Sometimes absence is as palpably felt as presence, if not more. In “The Return”, the two young boys struggle through more than a decade of a fatherless childhood only to find out eventually that what they feel in his presence is a continuation of that absence. The awkward imposition of a father’s claim finds a violent outcome as the boys experience a range of emotions of mythic proportions.

director of "The Return"
Andrey Petrovich Zvyagintsev is a Russian film director and screenwriter. He is mostly known for his 2003 film The Return, which won him a Golden Lion at the Venice Film Festival. Following The Return, Zvyagintsev directed The Banishment and Elena.
The lonely island becomes a paradise where the two brothers are tested for obedience. The recurrent images of tower, ivan’s failure to negotiate with his altophobia only to finally win over it to gain access to the power over the father, the father’s spread out hands at the moment of the fatal fall reenacting the crucifixion, the echo of the last supper as the father distributes wine and food… All create a pattern of mythologic universality.
One may even wonder if the father was at all present, or was he just a figment of the boy’s imagination! Afterall in the black and white photos during concluding title scrolls, which reinforce the idea that the film is a visual representation of the boys’ journal entries, show the older photos of the father carrying a very small ivan in his arms. There is absolutely no photographic presence of the man as he is seen by the grown up boys.

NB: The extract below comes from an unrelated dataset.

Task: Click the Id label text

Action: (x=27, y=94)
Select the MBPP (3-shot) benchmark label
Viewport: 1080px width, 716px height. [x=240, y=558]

What is intriguing is that the photograph which the boys use to identify their father is found in the bible with the illustration of abraham sacrificing his son. No wonder the parent child relationship is interrogated and problematised in the movie. Again, after the final fiasco, Ivan discovers a photograph of his family without his father (who probably was the photographer) hidden in the car. The first and last shots of the father are almost identical (if sleep and death be copies) and the father (who had been a photographed memory so far in the sons’ lives) gets obliterated at the end…
A rich experience, needs more than once watching to get the deeper significations. There are layers to be decoded, of mystery boxes and denials and dismantling of expectations and deconstruction of patterns subverting the russian folkloric trope of ivan the fool and his quest for significations.